START EXTRACTED ENTRIES

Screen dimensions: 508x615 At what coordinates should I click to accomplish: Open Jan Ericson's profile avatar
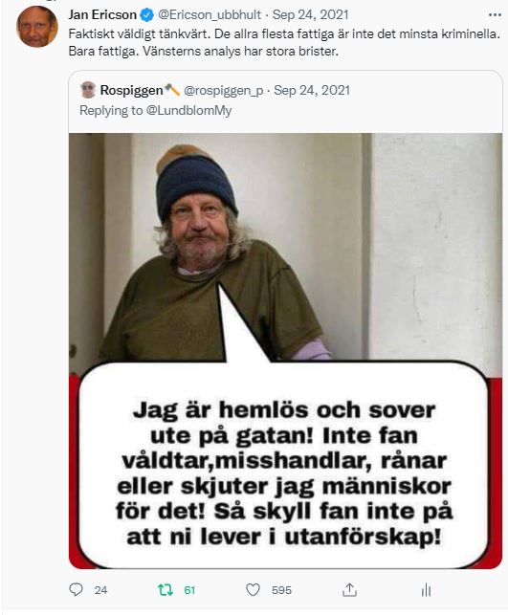click(x=37, y=26)
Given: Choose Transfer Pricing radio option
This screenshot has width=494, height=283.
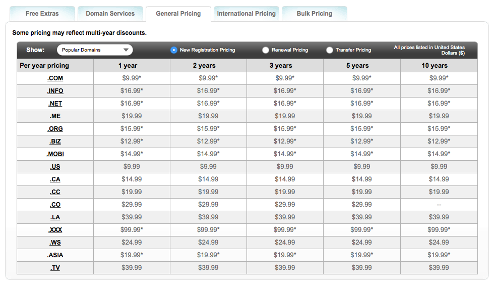Looking at the screenshot, I should pos(330,50).
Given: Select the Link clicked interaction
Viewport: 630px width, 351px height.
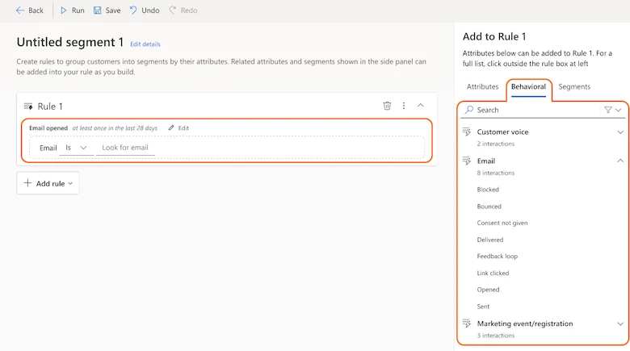Looking at the screenshot, I should 493,273.
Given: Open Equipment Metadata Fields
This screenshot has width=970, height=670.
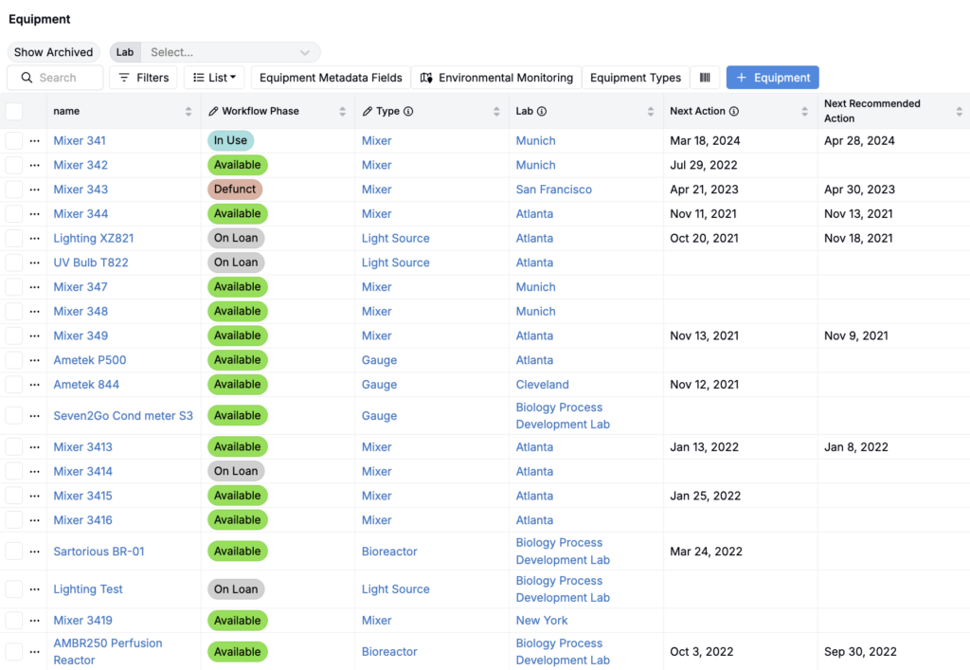Looking at the screenshot, I should tap(331, 78).
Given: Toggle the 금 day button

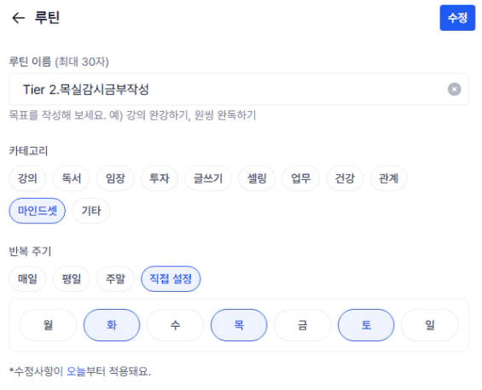Looking at the screenshot, I should [x=303, y=325].
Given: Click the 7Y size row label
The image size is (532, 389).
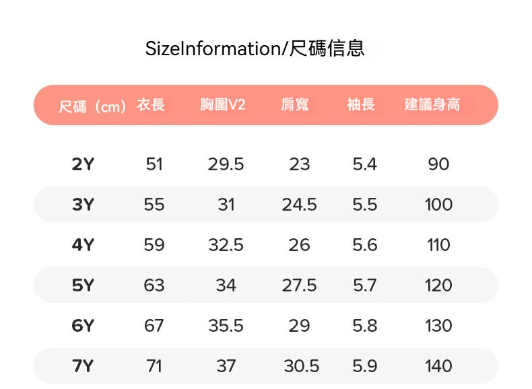Looking at the screenshot, I should tap(83, 366).
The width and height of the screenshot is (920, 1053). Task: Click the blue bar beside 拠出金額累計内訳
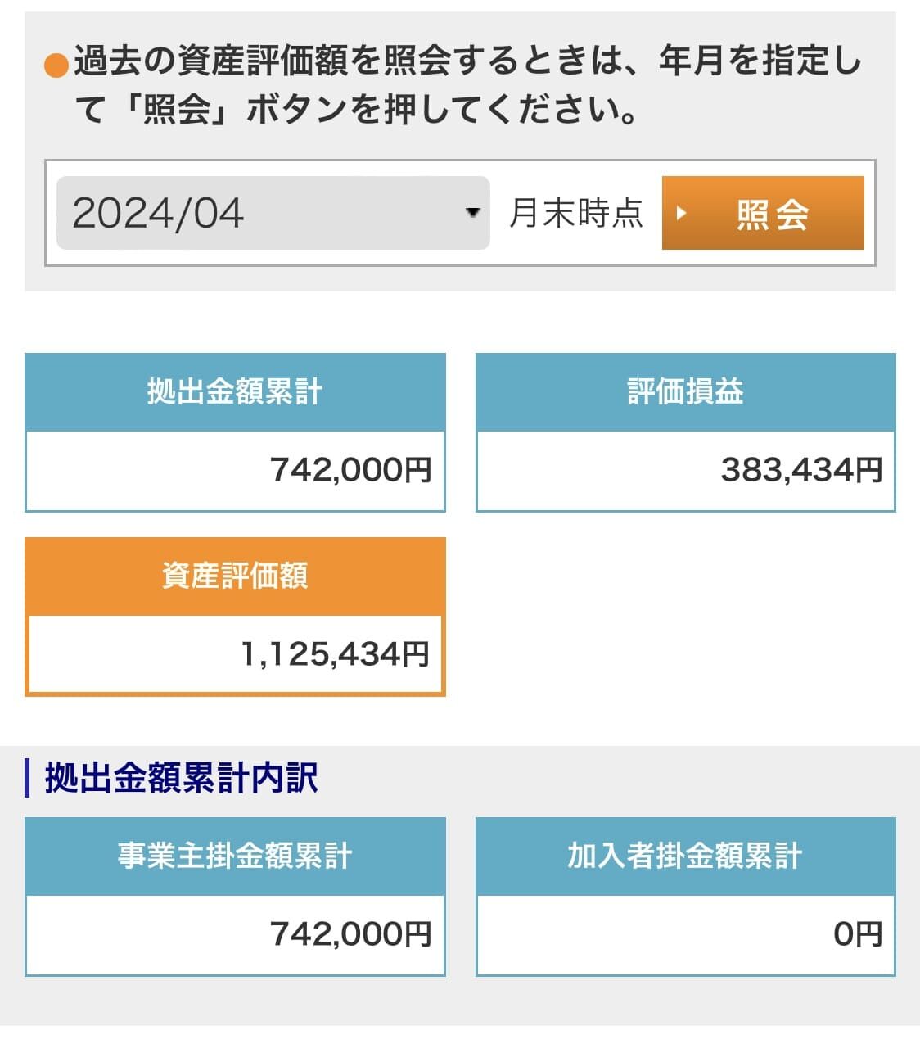(x=28, y=778)
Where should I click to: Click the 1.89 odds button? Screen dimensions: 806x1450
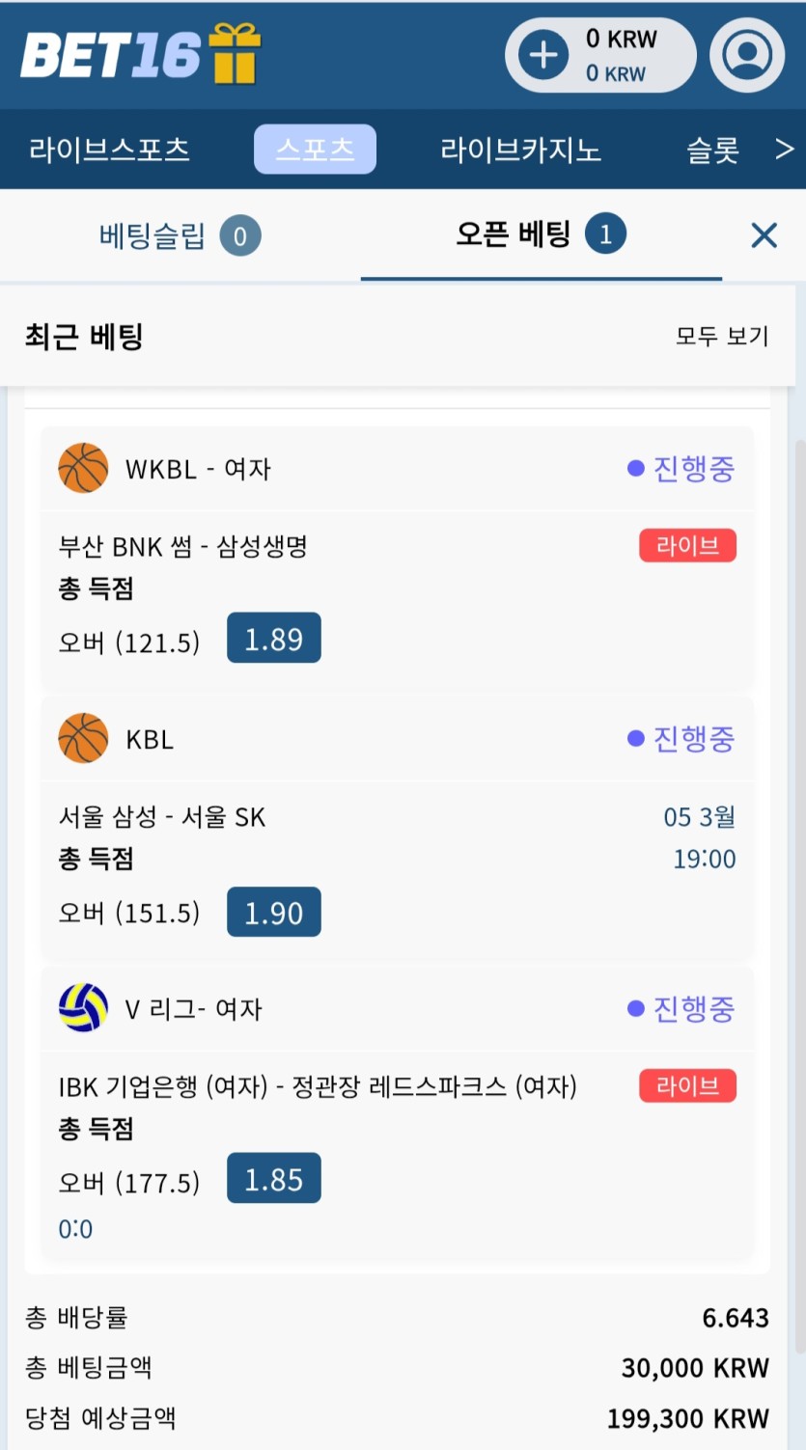[273, 638]
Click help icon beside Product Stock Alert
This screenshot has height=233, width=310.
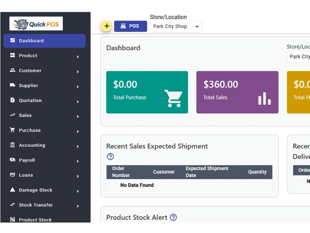pyautogui.click(x=173, y=217)
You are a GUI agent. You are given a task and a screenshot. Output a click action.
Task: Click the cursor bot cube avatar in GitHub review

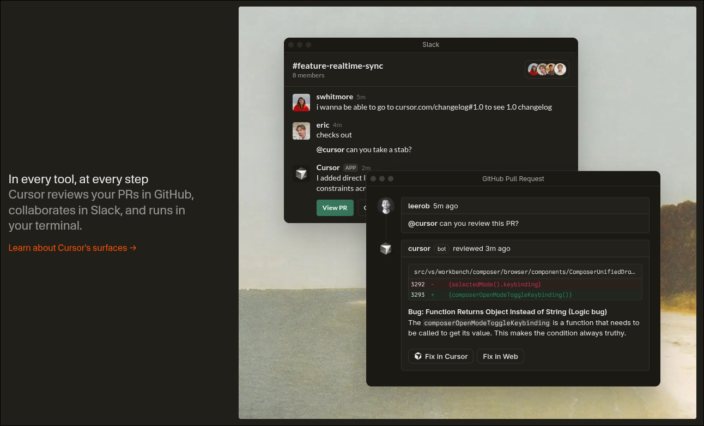386,249
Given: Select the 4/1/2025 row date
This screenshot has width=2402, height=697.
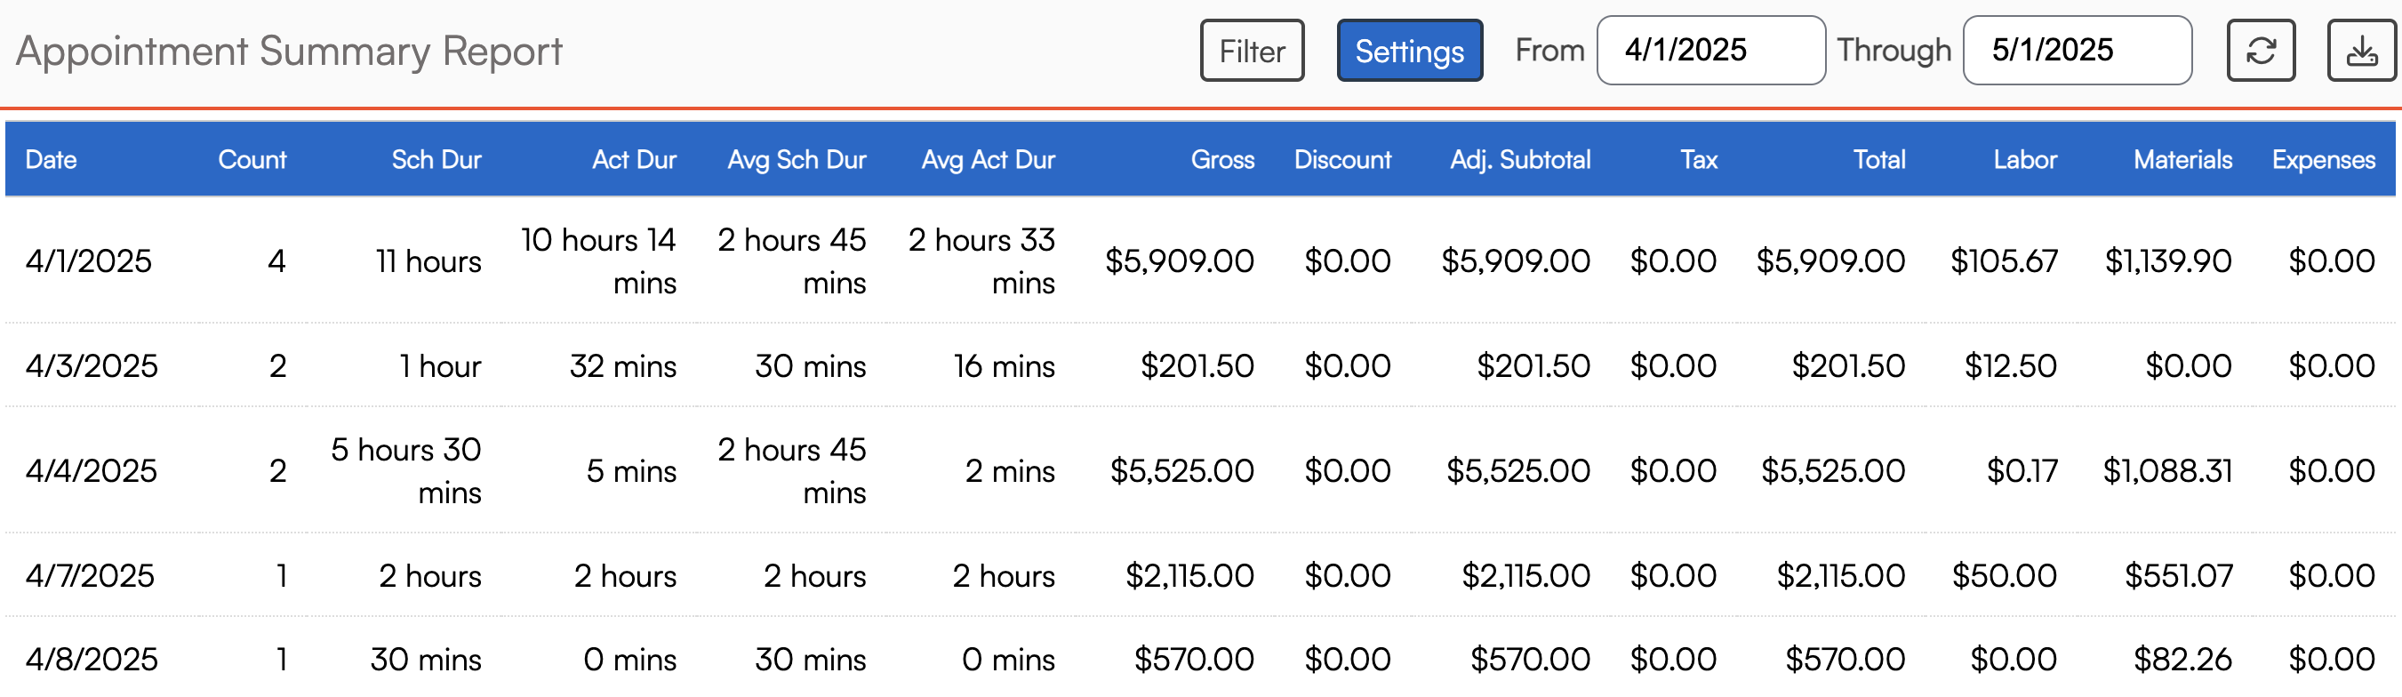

END EXTRACTED ENTRIES

[WHAT THE TASK ASKS]
Leave the pictures out, then output exactly the lines from the "Given: Click the 7Y size row label" line through the end of the records above, and no others.

[TASK OUTPUT]
Given: Click the 7Y size row label
The image size is (532, 389).
Looking at the screenshot, I should tap(83, 366).
The width and height of the screenshot is (920, 1053). Task: Click the blue bar beside 拠出金額累計内訳
(x=28, y=778)
Where should I click to: Click the 1.89 odds button? Screen dimensions: 806x1450
[273, 638]
Click help icon beside Product Stock Alert
This screenshot has height=233, width=310.
pyautogui.click(x=173, y=217)
You are a GUI agent. You are given a task and a screenshot. Output a click action.
Task: Click the cursor bot cube avatar in GitHub review

386,249
Given: Select the 4/1/2025 row date
This screenshot has width=2402, height=697.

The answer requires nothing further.